3.5: Assembly Self-Governing
The IQA shall be self-governing in accordance with its Rules. It shall have the obligation and right to sustain itself. It shall obtain approval to change its budget and Members’ remuneration by Direct Initiative. The U.S. Government shall deposit to the IQA’s account its total annual budget one month in advance of its initial convocation and each anniversary thereof.
If the budget in not available, the IQA shall have the power to borrow on the credit of the United States. If U.S. government sources are unavailable, this Amendment may be funded by philanthropic sources and the States.
The IQA shall be exempt from taxes or levies. The IQA may incorporate and dissolve in States of its choice. For legal action against them, this Amendment grants the IQA and its Members the same protections and immunities as Congress and congresspersons.
Explanation of Assembly Self-Governing
Whereas Congress can change all congressional rules, the rules constituting the IQA’s Charter require Direct Initiative approval of the People.
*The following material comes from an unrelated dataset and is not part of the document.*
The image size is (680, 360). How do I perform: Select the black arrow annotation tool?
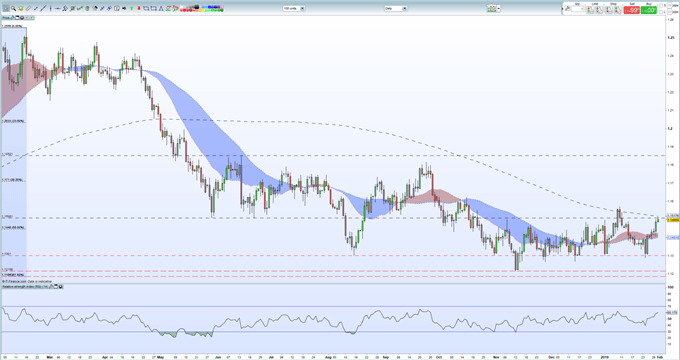pos(124,8)
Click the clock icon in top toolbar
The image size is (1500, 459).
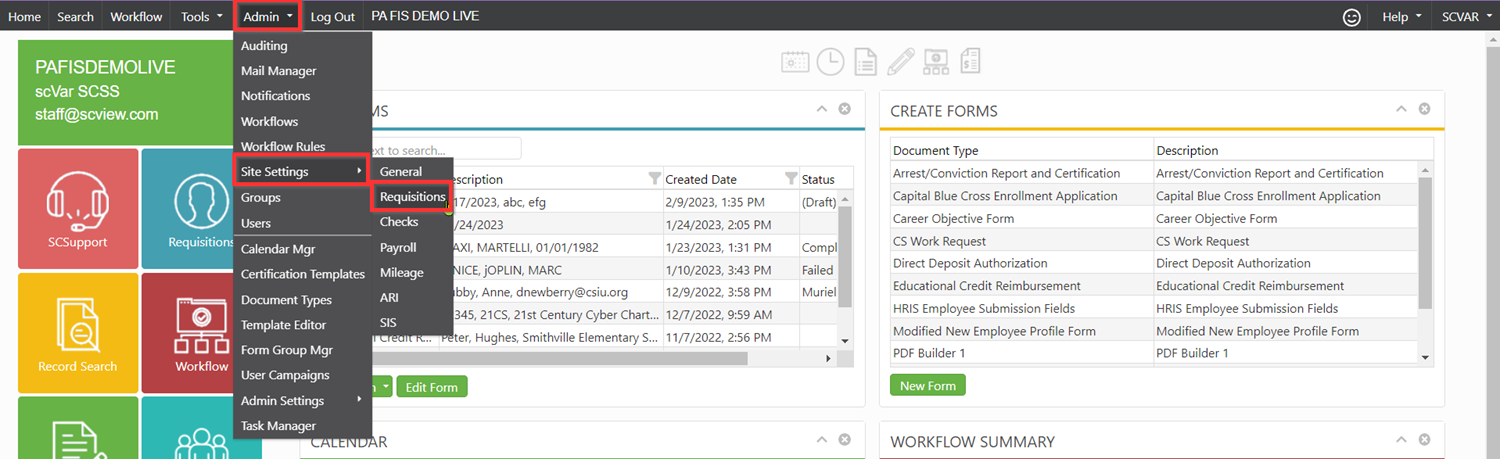pyautogui.click(x=830, y=62)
In this way, the People assume full control of the IQA and the Initiative process insofar as they do not violate the Constitution—government is not involved.
To give the IQA a defined legal status, it can incorporate itself. However, litigation can breach corporate shields with relative ease, so the Members must have legal protection against potential personal attacks. Congressional protection has proved very adequate.
To cover the possibility that Congress fails to fund the Initiatives process, then the final source can be philanthropic funds and the States.